9 March 2021
Federated analysis of data distributed across the world can make genomics research more powerful by connecting multiple large-scale datasets for simultaneous analysis.
Such investigations utilize complex methods, such as aligning multiple sequences to the human reference genome to identify potentially pathogenic variants. These analyses often involve up to hundreds of thousands of computational tasks, which can take considerable time and compute power to execute. Recently approved by the GA4GH Standards Steering Committee, the Task Execution Service (TES) API v1 provides a standard mechanism for orchestrating these complex analyses across different compute environments.
To support large scale federated analysis, institutions and organizations employ queueing systems that send tasks out to high performance computers (HPCs) or cloud environments—but each compute system is unique, and each cloud vendor uses incompatible APIs for running batch tasks. Because of these discrepancies, researchers carrying out federated analysis must employ unique code for each.
The TES API adds to the suite of standards produced by the GA4GH Cloud Work Stream, whose mission is to help the genomics and health community take full advantage of modern cloud environments by bringing algorithms to data that cannot be moved due to various regulatory limitations.
“By building analysis software with the TES API, researchers can quickly move from a university cluster, to Amazon, to Microsoft Azure, without changing their code,” said Kyle Ellrott, Assistant Professor of Computational Biology at Oregon Health & Science University and co-lead of the TES API development team. “With the TES API, moving large-scale batch computing between private computers and the cloud becomes seamless.”
On the backend, the TES API wraps around an institution’s HPC system or cloud environment, and then manages the deployment, scheduling, running, and clean-up of tasks while providing status updates and logging information back to the researcher.
For example, if a researcher is running genomic analysis pipelines, they may send out a thousand task requests, usually with the help of a workflow engine. The workflow engine, which may be custom made or from an existing software project, needs a way to talk to the local compute resources. The TES server accepts the requests, communicates with the local job queuing system, and tracks progress and output. This is all done in a single API that looks the same no matter what infrastructure manages the computational resources. Thus, the TES API provides a flexible and standardized approach to connect complex workflow engines to new compute systems—saving time and resources.
Furthermore, the TES API can help extend systems that provide the Workflow Execution Service (WES) API, another GA4GH Cloud standard. While the WES API orchestrates a series of steps in a workflow, the TES API can connect the workflow to a compute backend to execute specific steps. So when a researcher takes their WES-enabled workflow engine to a new computational environment, they can plug into the local TES API without having to write new adaptors.

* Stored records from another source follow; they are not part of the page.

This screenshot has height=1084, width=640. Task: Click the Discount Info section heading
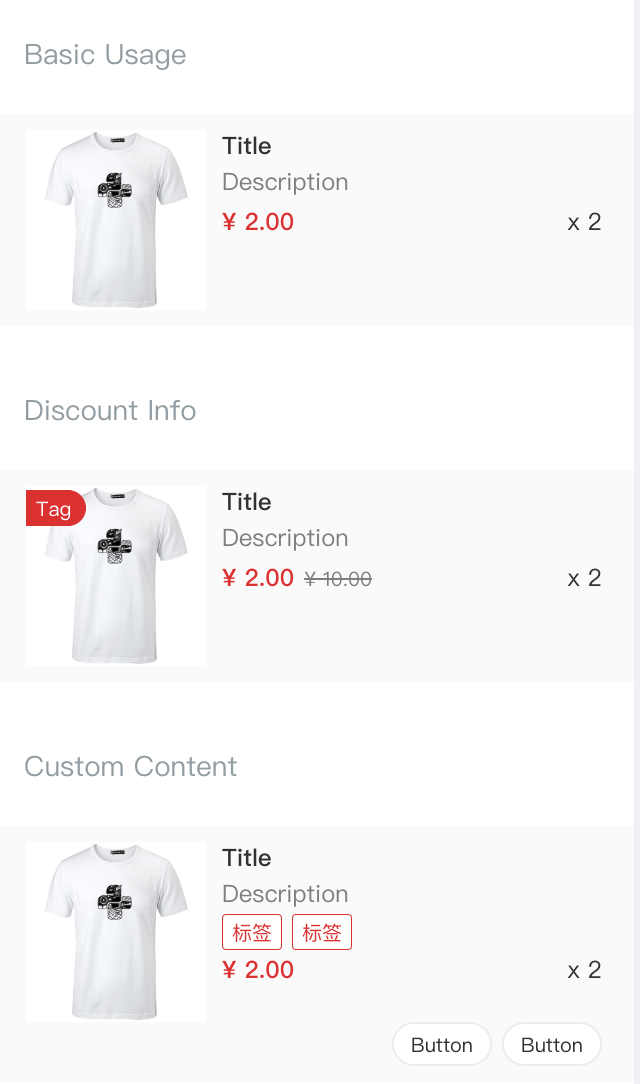click(110, 410)
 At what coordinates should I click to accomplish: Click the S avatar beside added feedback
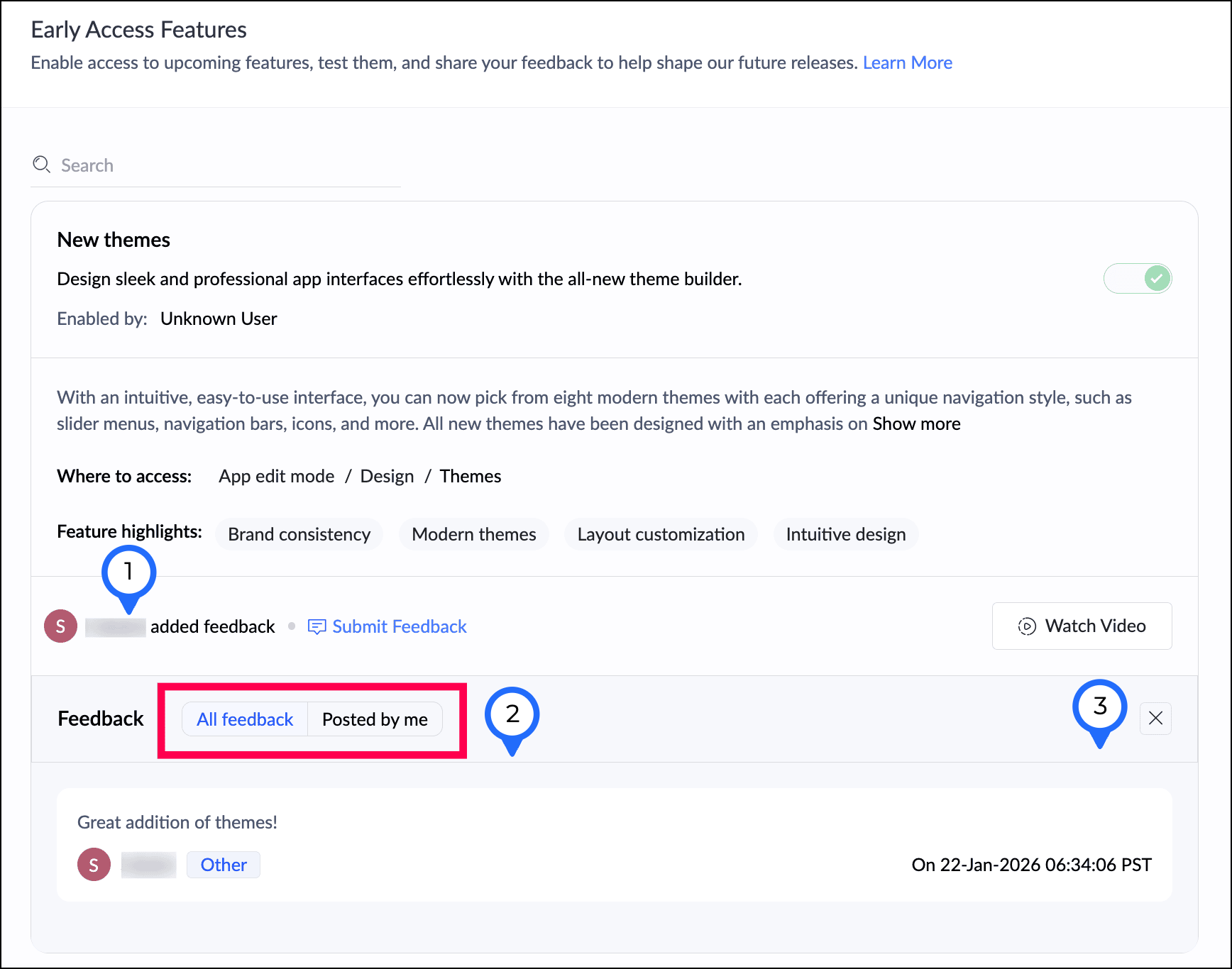pos(61,626)
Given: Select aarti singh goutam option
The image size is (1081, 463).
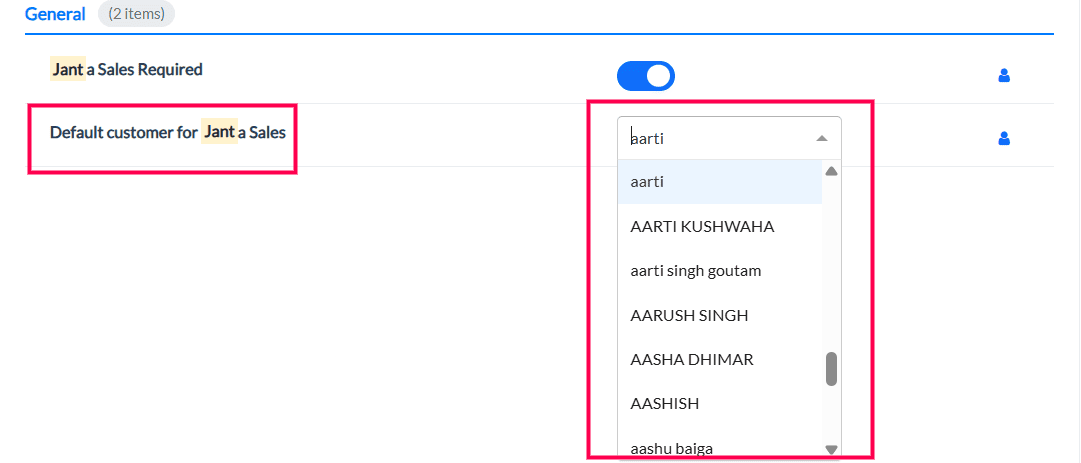Looking at the screenshot, I should (696, 271).
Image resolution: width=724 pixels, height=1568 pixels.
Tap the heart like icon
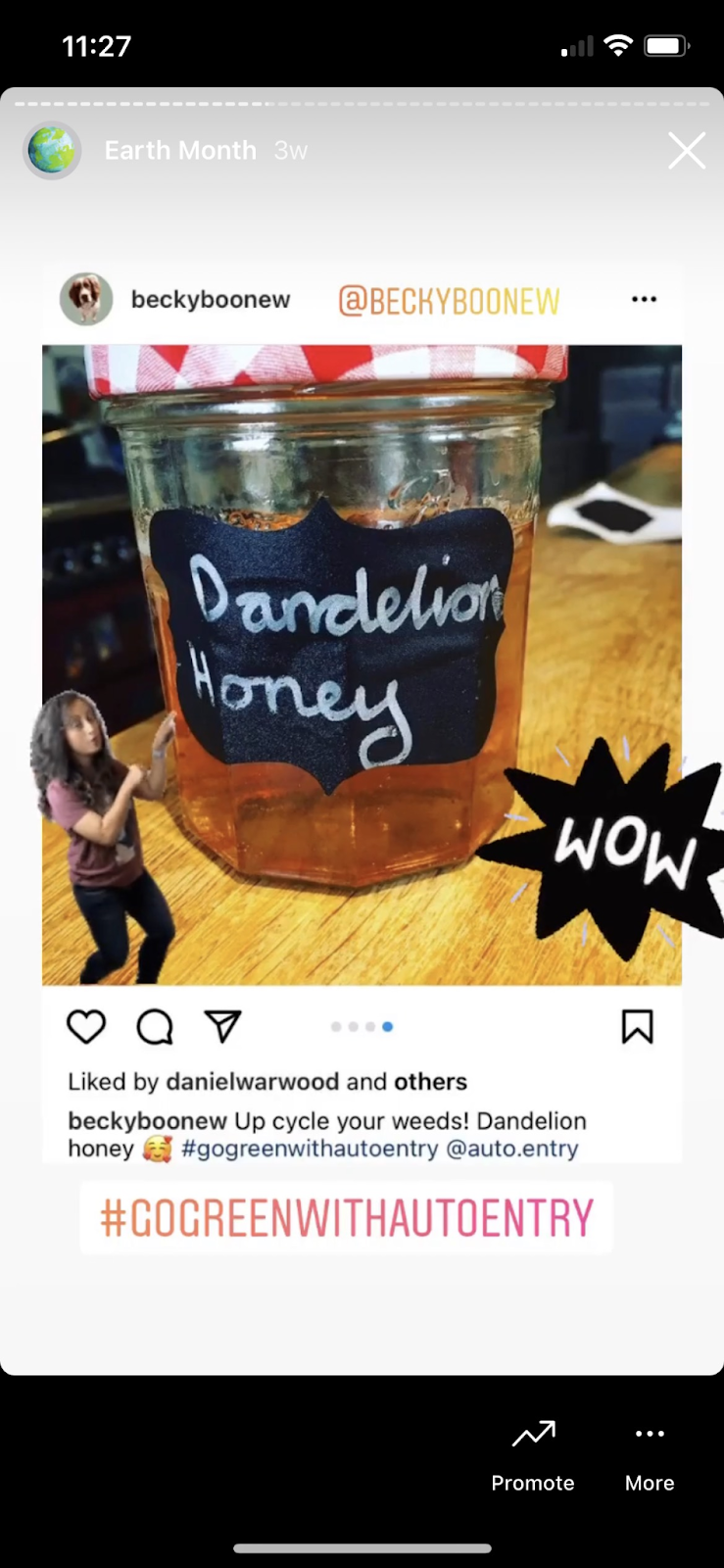click(x=86, y=1026)
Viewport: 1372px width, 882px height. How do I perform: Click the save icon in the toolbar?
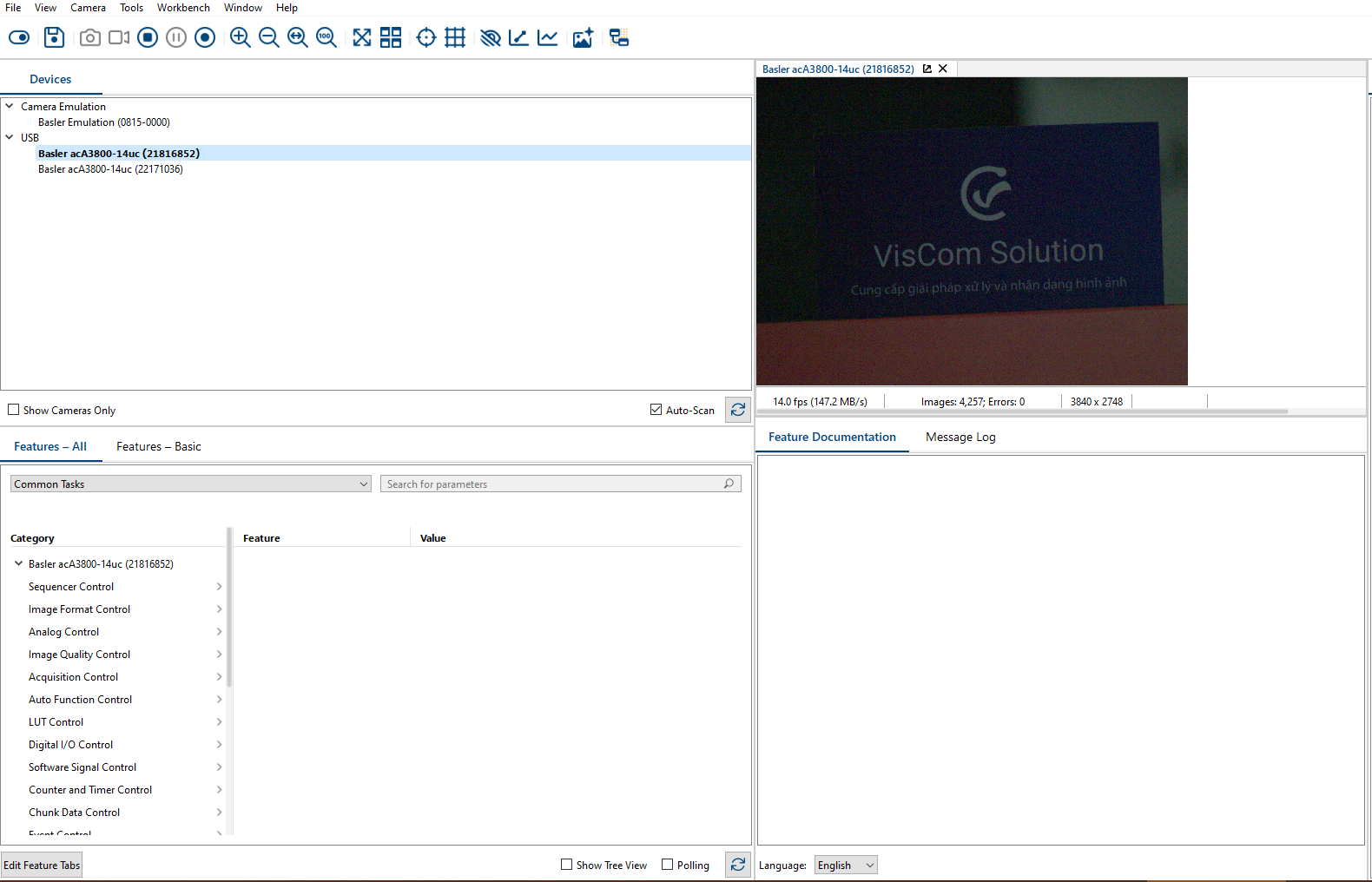[x=54, y=37]
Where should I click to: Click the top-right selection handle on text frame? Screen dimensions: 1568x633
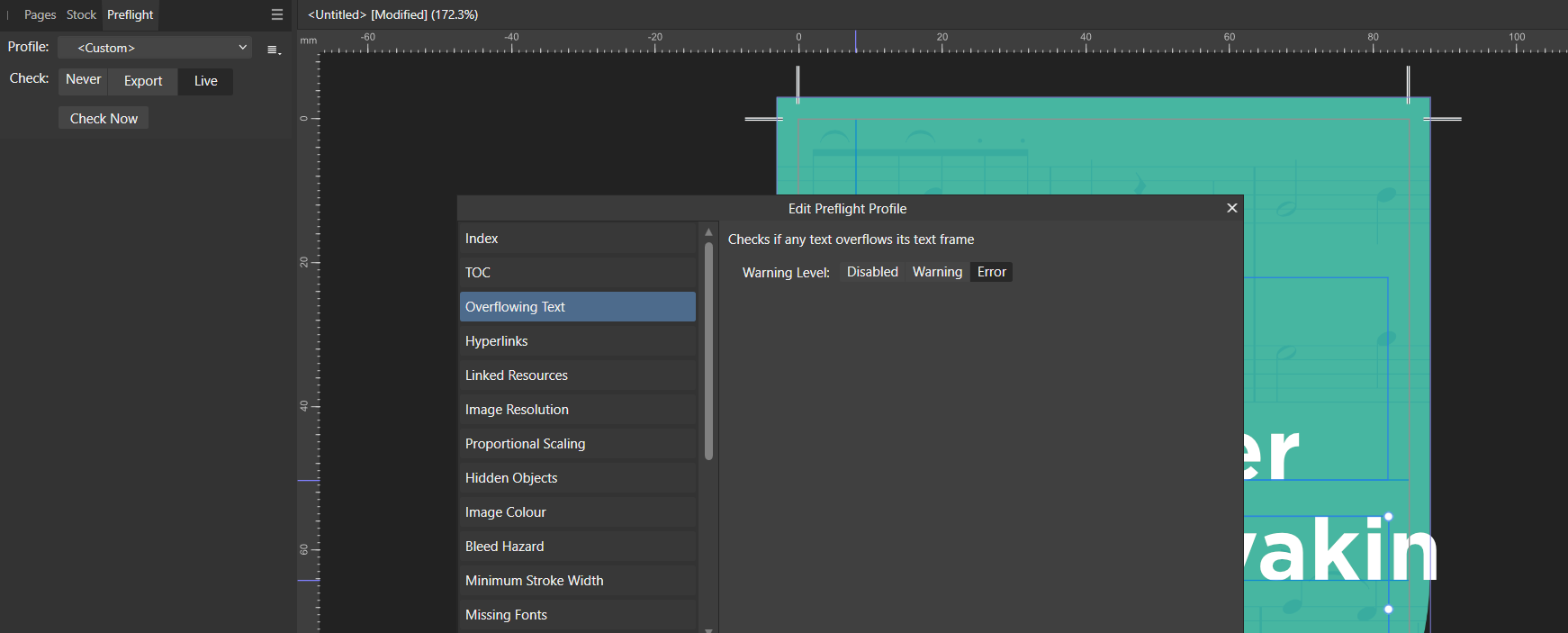point(1388,517)
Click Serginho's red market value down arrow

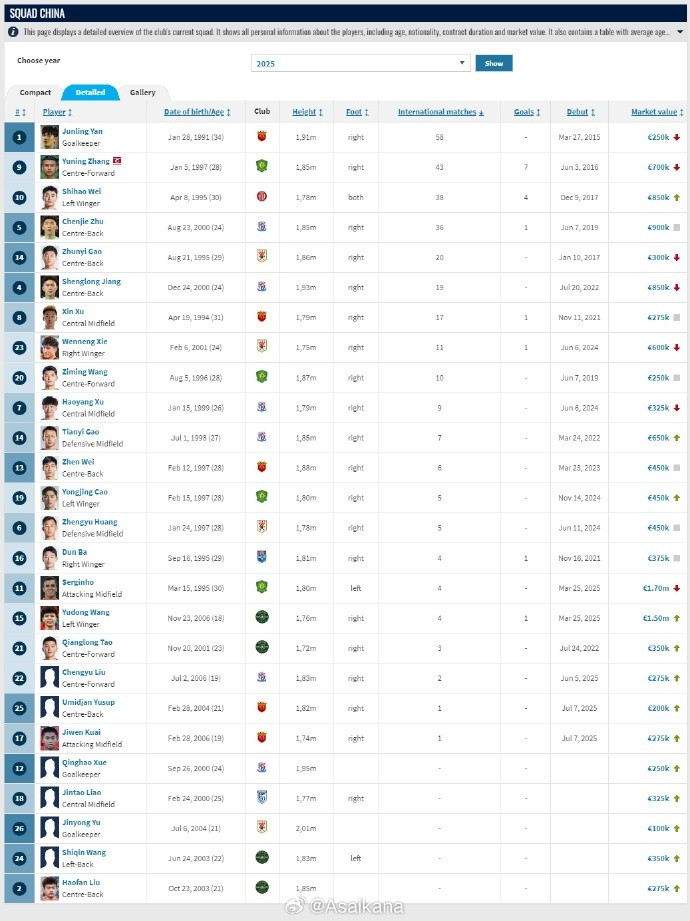point(676,588)
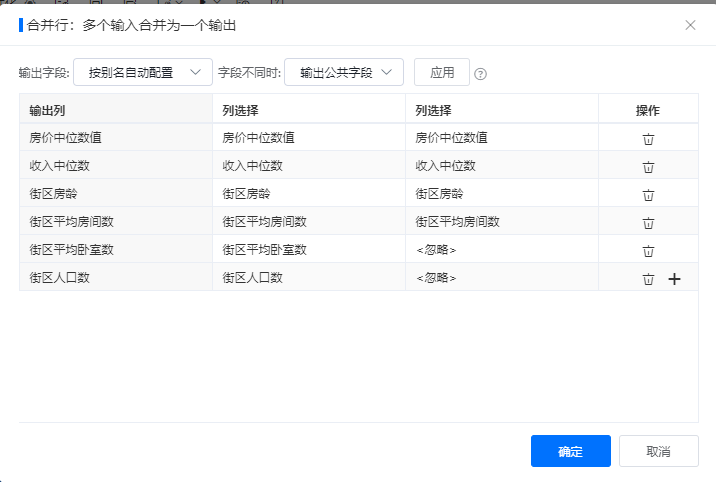
Task: Open the 按别名自动配置 output field dropdown
Action: click(x=143, y=72)
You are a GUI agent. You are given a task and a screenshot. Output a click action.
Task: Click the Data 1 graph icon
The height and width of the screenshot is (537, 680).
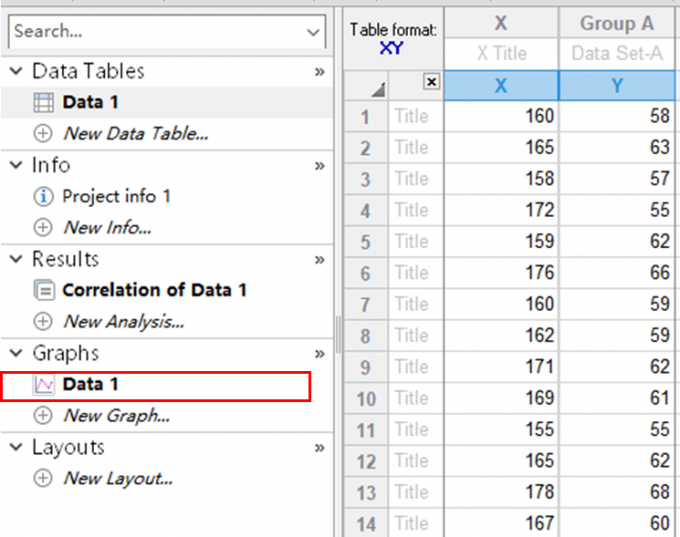(x=44, y=384)

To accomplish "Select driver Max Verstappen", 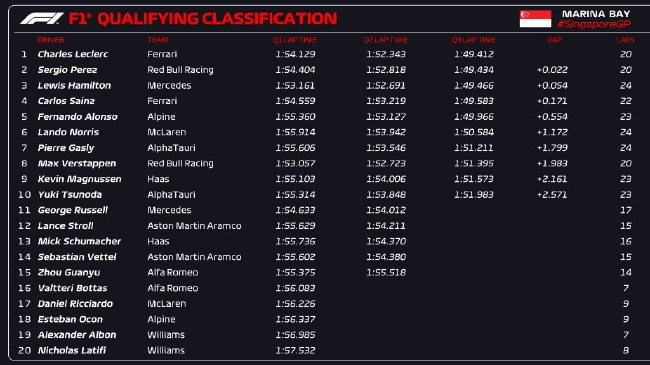I will tap(77, 163).
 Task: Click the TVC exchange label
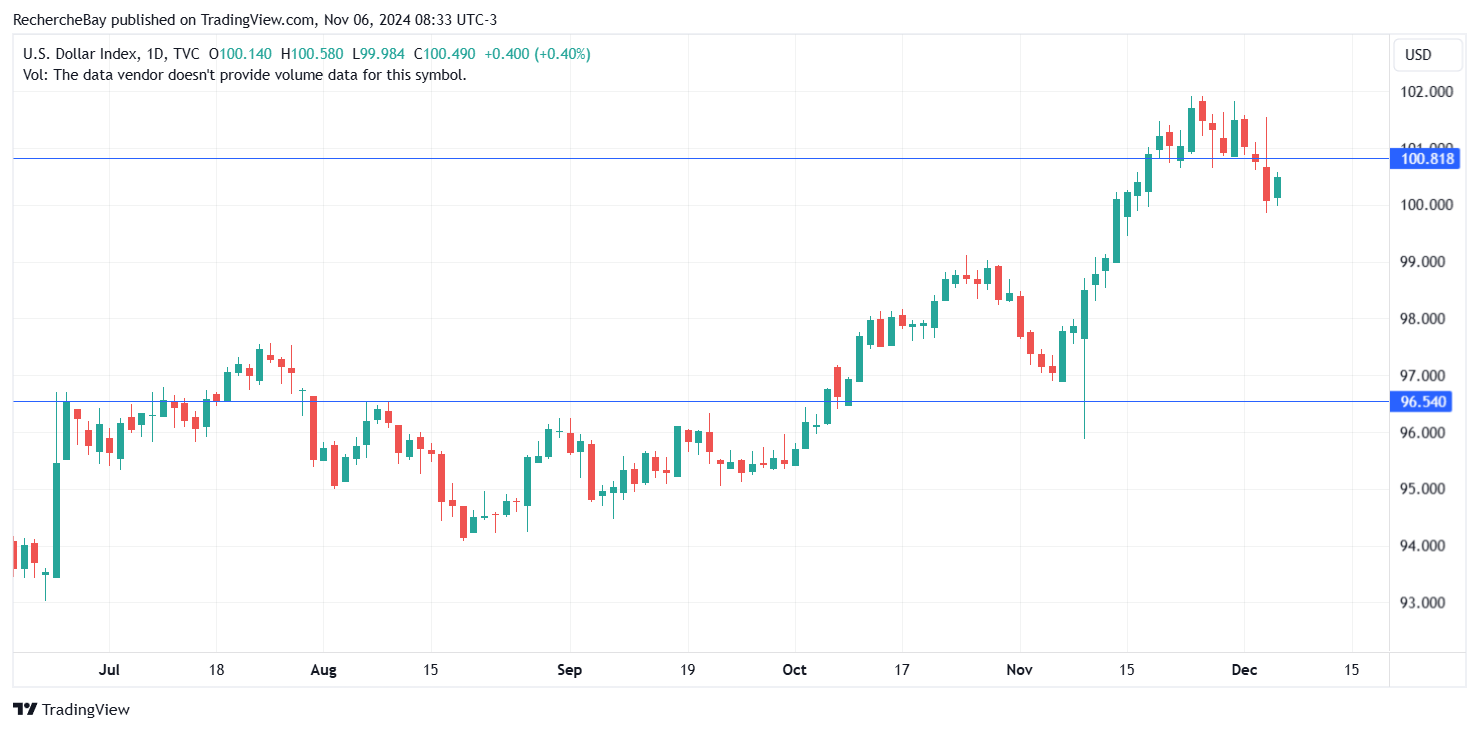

“This concept of pluggable compute backends is key to the TES API,” said Ania Niewielska, Lead Software Engineer at EMBL-EBI and co-lead of the TES API development team. “Since many existing workflow engines have already implemented the TES API, adding support for a new compute backend, such as a new cloud provider, can be achieved through a single TES implementation—instead of writing separate implementations for each workflow engine. Additionally, TES backends can be implemented in the technology of choice, independent from the tech stack used for the workflow engines.”
“The European life science infrastructure is very fragmented,” said Alexander Kanitz, co-lead of the ELIXIR Cloud project, a GA4GH Driver Project. “The TES API offers a means to abstract over different compute backends in an effort to federate the execution of computational workflows across the various nodes, from hospitals to research centers. This is one of the key reasons why we chose to implement the TES API.”
Joris Vankerschaver, Manager of Strategic Technologies and Life Science Solutions at Enthought said, “The TES API allows us to ‘code against TES’ rather than against a particular environment. This is important when working with clients who may have a mixture of on-premise servers and cloud resources, or who are interested in moving to the cloud.”
The TES API was also designed with real-world constraints in mind. “The complexity of moving health-generated data for secondary research purposes is immense, due to patient privacy, security, and legal considerations,” said Leslie Glass, Project Manager at EMBL-EBI where she leads the CINECA project. “We chose to implement the TES API to help ensure that these data do not become siloed and inaccessible for research.”
Many workflow engines, including Cromwell, Nextflow, and Snakemake, have already begun to support the TES API. In the future, the team plans to expand support for the API and to focus on compatibility with other GA4GH standards, including the Data Repository Service (DRS) API and the GA4GH Passports Specification to manage authentication and authorization.